> _Aim of the task_
Please retype the material beneath this task exactly, starting with its first line and finishing with the line containing "Viewport: 800px width, 800px height.".

> _Input material_
----------

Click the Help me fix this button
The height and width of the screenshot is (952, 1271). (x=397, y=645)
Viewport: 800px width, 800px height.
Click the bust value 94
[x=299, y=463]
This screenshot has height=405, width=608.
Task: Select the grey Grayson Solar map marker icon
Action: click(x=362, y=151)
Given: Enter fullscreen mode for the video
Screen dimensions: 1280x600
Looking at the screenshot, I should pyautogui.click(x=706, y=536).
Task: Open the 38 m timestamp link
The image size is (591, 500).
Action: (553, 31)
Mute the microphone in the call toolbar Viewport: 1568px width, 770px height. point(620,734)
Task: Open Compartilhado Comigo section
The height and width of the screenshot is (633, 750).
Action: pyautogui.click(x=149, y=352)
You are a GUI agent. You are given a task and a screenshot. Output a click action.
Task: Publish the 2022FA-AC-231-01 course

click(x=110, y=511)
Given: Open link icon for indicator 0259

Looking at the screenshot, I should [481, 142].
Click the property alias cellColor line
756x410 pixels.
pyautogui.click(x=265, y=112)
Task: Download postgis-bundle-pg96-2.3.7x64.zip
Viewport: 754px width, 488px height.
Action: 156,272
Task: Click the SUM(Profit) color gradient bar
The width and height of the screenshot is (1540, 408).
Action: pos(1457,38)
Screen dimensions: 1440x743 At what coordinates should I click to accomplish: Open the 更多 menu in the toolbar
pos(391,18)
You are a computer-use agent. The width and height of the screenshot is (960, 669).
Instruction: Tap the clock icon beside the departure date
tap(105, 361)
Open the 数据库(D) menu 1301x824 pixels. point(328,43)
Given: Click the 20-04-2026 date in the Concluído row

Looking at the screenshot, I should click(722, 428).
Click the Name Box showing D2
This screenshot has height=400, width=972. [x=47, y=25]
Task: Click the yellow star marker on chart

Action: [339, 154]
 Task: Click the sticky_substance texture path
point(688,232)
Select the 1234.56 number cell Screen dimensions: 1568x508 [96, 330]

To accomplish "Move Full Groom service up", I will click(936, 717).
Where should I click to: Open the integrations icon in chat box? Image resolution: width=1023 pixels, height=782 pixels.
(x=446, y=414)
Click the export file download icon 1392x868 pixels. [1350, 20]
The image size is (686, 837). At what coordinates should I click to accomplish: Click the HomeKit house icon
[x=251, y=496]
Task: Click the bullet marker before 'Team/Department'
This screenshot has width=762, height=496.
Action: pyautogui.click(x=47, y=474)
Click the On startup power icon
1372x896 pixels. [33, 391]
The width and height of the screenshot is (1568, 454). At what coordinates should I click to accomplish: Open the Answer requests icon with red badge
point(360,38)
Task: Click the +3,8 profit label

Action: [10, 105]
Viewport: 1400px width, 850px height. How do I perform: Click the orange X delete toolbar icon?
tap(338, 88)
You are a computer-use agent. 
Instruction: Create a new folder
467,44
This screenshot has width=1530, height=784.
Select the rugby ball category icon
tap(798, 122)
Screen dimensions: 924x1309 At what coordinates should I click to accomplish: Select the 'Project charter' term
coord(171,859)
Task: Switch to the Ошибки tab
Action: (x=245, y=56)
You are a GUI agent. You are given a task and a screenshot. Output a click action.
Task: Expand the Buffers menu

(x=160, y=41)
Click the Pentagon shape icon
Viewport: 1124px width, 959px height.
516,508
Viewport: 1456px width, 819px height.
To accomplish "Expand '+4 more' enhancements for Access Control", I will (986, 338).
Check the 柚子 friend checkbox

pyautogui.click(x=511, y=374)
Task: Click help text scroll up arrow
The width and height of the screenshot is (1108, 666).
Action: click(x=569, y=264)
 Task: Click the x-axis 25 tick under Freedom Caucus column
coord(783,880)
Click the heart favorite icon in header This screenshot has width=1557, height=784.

----------

> _Answer space_
Click the Help me fix this button
The height and width of the screenshot is (952, 1271). (x=397, y=645)
Viewport: 800px width, 800px height.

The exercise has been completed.